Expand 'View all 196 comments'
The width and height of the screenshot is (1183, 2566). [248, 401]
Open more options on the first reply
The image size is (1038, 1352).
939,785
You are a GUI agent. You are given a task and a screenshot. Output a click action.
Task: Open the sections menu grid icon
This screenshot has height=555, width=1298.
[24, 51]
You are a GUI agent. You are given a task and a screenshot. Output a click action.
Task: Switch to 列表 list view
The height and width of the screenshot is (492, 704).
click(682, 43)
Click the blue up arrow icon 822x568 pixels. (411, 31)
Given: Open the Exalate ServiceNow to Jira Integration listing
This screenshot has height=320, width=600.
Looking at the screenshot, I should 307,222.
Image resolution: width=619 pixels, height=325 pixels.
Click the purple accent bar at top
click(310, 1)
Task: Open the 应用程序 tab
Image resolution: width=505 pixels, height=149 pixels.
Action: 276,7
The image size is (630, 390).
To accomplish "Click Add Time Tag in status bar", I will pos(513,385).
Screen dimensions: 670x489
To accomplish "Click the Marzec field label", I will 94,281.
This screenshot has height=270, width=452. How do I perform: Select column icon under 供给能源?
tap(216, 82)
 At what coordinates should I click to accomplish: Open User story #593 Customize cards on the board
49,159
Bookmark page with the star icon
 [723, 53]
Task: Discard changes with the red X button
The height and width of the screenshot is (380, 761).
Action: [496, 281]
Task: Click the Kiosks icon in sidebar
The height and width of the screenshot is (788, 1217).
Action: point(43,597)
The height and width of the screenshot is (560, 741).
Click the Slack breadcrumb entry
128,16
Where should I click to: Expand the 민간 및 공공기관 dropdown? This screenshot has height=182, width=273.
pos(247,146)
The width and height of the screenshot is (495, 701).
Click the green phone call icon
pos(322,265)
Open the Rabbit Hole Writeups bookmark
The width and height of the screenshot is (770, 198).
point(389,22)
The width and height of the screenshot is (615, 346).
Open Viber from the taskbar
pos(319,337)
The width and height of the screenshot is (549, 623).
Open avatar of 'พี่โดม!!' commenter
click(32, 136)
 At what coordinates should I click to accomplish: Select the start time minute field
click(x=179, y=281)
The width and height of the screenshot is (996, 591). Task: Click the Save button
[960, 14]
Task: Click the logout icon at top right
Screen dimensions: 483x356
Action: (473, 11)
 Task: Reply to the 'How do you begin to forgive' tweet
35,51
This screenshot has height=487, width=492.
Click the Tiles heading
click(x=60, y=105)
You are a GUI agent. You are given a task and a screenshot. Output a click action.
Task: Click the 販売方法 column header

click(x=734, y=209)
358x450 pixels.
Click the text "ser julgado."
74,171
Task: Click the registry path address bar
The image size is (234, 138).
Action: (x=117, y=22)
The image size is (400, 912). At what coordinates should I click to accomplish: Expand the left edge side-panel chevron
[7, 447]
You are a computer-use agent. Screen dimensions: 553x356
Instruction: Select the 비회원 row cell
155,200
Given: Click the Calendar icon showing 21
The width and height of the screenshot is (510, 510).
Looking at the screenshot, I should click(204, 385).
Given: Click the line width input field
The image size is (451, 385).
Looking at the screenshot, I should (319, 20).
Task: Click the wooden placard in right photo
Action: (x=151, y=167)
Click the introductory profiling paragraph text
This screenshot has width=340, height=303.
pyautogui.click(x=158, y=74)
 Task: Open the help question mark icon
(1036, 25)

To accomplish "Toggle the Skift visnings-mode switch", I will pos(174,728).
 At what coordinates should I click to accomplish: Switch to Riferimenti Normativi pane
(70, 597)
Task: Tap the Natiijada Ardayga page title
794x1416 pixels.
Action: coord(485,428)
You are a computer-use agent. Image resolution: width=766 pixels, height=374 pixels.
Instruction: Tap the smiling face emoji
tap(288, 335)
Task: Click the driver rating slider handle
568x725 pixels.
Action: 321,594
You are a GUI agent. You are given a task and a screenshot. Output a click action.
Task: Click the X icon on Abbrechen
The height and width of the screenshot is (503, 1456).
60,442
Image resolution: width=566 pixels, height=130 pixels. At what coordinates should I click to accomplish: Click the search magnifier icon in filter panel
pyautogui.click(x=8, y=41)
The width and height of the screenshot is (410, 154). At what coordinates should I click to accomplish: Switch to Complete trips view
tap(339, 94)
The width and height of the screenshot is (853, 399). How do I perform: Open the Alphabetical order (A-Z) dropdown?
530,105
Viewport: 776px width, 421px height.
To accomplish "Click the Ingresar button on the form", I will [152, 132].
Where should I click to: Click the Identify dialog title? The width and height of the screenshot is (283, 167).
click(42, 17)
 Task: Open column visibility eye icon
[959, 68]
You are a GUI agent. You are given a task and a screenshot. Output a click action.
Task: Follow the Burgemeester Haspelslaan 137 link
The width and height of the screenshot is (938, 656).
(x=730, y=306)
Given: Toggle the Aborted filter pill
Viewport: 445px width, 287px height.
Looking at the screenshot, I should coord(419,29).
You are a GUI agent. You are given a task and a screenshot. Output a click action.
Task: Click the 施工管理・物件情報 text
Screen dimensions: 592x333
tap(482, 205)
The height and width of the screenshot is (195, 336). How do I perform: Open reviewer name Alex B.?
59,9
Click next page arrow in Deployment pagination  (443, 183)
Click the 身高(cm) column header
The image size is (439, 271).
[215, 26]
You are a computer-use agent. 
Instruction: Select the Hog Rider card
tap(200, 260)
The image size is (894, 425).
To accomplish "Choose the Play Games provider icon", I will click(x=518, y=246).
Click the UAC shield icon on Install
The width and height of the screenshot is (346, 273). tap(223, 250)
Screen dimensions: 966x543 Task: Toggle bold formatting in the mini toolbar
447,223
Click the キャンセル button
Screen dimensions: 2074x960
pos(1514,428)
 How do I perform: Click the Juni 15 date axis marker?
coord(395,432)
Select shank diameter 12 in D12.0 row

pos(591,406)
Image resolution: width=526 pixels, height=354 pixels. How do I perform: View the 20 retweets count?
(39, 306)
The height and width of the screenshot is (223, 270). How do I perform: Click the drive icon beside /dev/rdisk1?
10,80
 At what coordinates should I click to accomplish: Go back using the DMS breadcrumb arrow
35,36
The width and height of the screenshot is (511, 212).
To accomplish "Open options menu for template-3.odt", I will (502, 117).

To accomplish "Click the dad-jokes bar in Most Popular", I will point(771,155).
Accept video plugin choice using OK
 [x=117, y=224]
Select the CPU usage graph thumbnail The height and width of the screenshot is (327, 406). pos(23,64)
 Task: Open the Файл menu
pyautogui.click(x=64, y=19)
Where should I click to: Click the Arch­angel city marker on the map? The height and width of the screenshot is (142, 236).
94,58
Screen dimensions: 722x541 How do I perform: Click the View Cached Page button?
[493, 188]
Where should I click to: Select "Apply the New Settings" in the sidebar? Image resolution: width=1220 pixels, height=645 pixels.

● ● ● ●

Description of the task:
From the line that contains "Screen dimensions: 722x541" through the final line of the material, copy every line exactly, including both ends.

Solution for this task:
Screen dimensions: 722x541 How do I perform: Click the View Cached Page button?
[493, 188]
Where should I click to: Select "Apply the New Settings" in the sidebar? Image resolution: width=1220 pixels, height=645 pixels.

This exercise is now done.